### YOUR OBJECTIVE:
Substitute "company" for "corporation" in the passage on relocation services, and write out the part starting with "Relocation services, employee" and going on through "Shipping Office (PPSO).".

### GIVEN PASSAGE:
::::::
Relocation services, employee relocation, military Permanent Change of Station (PCS) or workforce mobility include a range of internal business processes to transfer employees, their families, and/or entire departments of a business to a new location. Like other types of employee benefits, these processes are usually administered by human resources specialists within a corporation. In the military, these processes are administered by the Transportation Management Office (TMO) and Personal Property Shipping Office (PPSO).

Such business processes can include domestic residential services where an employee moves within a country or state as well as international relocation services which include planning for diplomats, managers, etc. working abroad. An agency providing relocation services directs and manages the process of relocation including arranging necessary documents (visa, long-term stay permissions), finding a new house (accommodation), finding a school for children (education), finding a job for the partner or "trailing spouse", arranging a teacher for the family (language training) and introduce expatriates to the local culture.
::::::
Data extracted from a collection
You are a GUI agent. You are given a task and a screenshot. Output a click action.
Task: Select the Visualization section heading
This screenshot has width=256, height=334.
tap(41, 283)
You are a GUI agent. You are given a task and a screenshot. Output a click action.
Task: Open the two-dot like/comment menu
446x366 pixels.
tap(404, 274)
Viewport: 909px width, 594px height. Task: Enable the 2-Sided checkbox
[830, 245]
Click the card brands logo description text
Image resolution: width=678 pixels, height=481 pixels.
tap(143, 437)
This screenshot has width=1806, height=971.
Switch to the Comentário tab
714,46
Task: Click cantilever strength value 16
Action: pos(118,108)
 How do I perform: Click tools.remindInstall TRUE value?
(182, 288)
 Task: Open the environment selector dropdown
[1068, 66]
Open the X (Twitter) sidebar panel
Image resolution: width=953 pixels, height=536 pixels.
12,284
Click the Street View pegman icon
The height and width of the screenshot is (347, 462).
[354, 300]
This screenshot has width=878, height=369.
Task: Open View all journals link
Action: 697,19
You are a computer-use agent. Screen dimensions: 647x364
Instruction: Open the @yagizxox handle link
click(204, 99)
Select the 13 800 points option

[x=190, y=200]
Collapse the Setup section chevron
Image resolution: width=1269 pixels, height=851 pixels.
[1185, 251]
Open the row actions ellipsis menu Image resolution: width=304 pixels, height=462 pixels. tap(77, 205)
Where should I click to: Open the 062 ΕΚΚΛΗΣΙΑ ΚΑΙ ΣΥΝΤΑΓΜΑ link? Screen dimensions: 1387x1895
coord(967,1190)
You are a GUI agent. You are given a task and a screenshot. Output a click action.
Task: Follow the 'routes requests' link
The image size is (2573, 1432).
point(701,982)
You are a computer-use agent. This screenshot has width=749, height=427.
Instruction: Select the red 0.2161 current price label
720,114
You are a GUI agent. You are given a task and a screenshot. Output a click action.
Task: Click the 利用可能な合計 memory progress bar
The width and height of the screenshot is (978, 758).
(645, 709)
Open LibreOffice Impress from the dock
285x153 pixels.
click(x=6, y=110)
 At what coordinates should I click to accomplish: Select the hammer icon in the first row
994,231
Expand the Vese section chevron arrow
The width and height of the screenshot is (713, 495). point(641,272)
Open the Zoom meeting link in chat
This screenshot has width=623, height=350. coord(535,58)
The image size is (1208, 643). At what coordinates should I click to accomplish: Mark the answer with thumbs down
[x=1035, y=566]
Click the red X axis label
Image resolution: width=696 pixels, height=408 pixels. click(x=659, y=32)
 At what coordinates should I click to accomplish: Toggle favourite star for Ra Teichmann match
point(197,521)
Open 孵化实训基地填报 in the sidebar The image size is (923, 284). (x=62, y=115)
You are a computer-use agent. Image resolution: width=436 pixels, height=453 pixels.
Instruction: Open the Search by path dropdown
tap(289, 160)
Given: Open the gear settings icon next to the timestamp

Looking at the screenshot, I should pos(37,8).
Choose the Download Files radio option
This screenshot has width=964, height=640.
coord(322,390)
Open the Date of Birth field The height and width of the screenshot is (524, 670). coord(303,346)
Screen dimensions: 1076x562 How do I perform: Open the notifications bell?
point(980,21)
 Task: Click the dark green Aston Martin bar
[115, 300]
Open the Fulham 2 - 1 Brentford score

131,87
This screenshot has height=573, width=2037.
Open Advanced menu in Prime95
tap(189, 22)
::::::
### THE RESULT:
Relocation services, employee relocation, military Permanent Change of Station (PCS) or workforce mobility include a range of internal business processes to transfer employees, their families, and/or entire departments of a business to a new location. Like other types of employee benefits, these processes are usually administered by human resources specialists within a company. In the military, these processes are administered by the Transportation Management Office (TMO) and Personal Property Shipping Office (PPSO).